Task statement:
Among the entries below, which lines include the string "agent"? Show each one.

Stored records:
☆ ☆ ☆ ☆ ☆ ☆ ☆
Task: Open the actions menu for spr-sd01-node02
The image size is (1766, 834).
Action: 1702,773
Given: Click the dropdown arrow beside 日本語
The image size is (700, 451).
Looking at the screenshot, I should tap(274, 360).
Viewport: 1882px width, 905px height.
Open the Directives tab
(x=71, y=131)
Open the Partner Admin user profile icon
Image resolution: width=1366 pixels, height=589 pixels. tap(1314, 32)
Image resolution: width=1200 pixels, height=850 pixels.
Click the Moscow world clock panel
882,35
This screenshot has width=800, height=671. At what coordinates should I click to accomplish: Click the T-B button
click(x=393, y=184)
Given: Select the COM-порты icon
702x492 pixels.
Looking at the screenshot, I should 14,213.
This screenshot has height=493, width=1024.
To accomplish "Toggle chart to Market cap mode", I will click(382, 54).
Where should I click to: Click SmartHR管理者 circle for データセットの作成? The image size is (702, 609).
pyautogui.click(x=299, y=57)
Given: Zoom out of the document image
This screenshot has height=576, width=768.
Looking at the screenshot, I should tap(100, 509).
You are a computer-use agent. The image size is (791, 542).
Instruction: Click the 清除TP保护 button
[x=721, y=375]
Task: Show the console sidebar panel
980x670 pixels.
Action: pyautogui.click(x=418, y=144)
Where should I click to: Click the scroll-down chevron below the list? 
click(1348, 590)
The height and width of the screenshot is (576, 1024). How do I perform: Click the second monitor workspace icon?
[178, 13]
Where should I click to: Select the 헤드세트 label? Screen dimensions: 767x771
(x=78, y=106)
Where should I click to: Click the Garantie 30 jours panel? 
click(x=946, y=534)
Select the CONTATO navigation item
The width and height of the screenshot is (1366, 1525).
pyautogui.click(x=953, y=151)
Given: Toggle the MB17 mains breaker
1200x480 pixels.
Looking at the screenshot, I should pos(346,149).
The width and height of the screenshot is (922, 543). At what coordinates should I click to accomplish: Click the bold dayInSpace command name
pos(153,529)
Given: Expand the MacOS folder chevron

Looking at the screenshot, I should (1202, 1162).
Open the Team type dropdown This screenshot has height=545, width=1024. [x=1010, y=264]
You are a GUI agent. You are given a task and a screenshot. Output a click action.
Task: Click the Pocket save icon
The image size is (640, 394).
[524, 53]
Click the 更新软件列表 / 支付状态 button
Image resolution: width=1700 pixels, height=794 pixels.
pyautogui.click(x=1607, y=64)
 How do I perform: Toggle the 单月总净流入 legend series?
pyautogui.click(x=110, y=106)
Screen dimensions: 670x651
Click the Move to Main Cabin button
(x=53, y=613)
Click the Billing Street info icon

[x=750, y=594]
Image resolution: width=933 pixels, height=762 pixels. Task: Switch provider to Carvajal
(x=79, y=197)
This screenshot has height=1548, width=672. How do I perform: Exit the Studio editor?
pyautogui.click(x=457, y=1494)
☆ ☆ ☆ ☆ ☆ ☆ ☆
Solution:
You are a computer-use agent. The image size is (791, 542).
You are a GUI agent. You are given a task and a screenshot. Output a click action.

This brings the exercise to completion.